Energy Balance of a Boson Gas at Zero Temperature in Curved Spacetime

TL;DR

This paper presents a unified thermodynamic and information-theoretic framework for zero-temperature boson gases in curved spacetime, applicable to models like boson stars and scalar dark matter.

Contribution

It introduces a dual formulation separating energy transport from information conservation, linking quantum effects with spacetime fluctuations in a relativistic setting.

Findings

Established an energy balance equation from a spacetime perspective.

Connected Fisher entropy to boson density evolution.
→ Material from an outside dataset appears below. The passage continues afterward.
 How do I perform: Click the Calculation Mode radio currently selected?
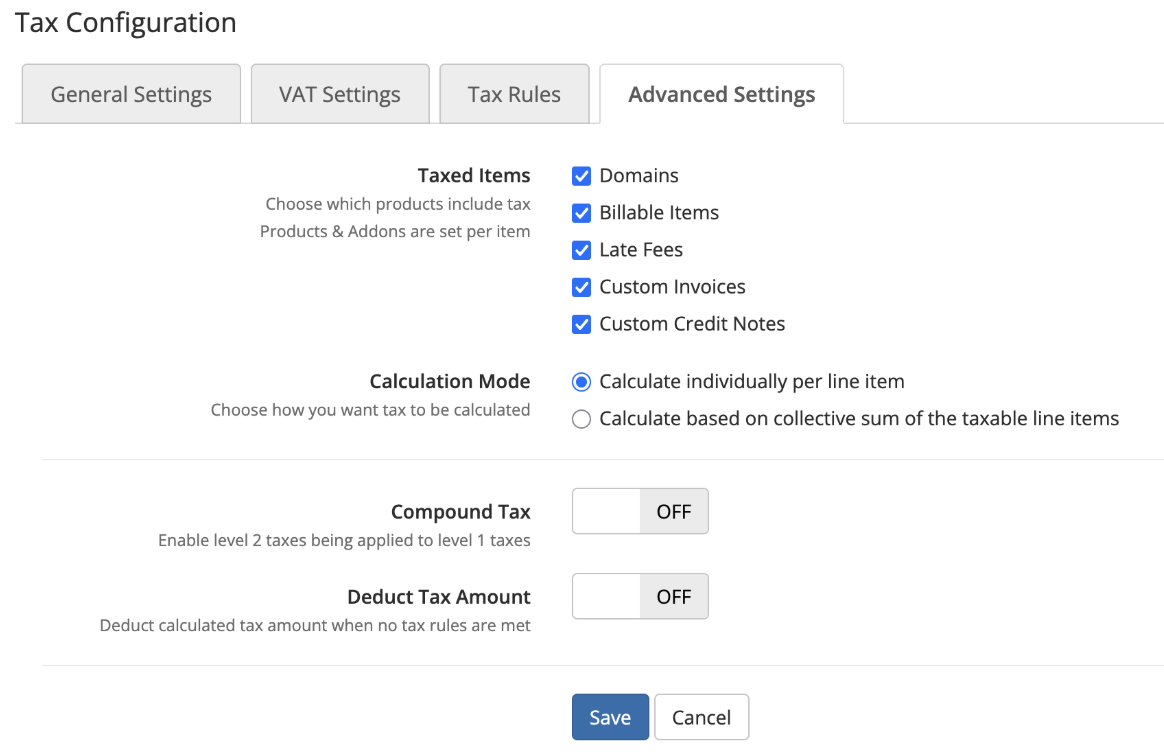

Validated the framework in Minkowski and Schwarzschild spacetimes.

Abstract

We develop a comprehensive thermodynamic description for a zero-temperature boson gas in curved spacetime, integrating energy conservation with information-theoretic principles. Using the hydrodynamic Madelung representation within the ADM formalism, we establish two fundamental relationships: an energy balance equation representing the first law of thermodynamics from a spacetime perspective, and an information-theoretic constraint connecting Fisher entropy to the dynamical evolution of the boson density. This dual formulation clearly separates energy transport from information conservation while revealing how quantum information is preserved in curved backgrounds. The introduction of a stochastic velocity provides a bridge between quantum potential effects and underlying spacetime fluctuations. We demonstrate the consistency of our framework through detailed analyses of quantum systems in both Minkowski and Schwarzschild spacetimes. This work provides a unified foundation for studying relativistic bosonic systems, with direct relevance to boson stars and scalar field dark matter models.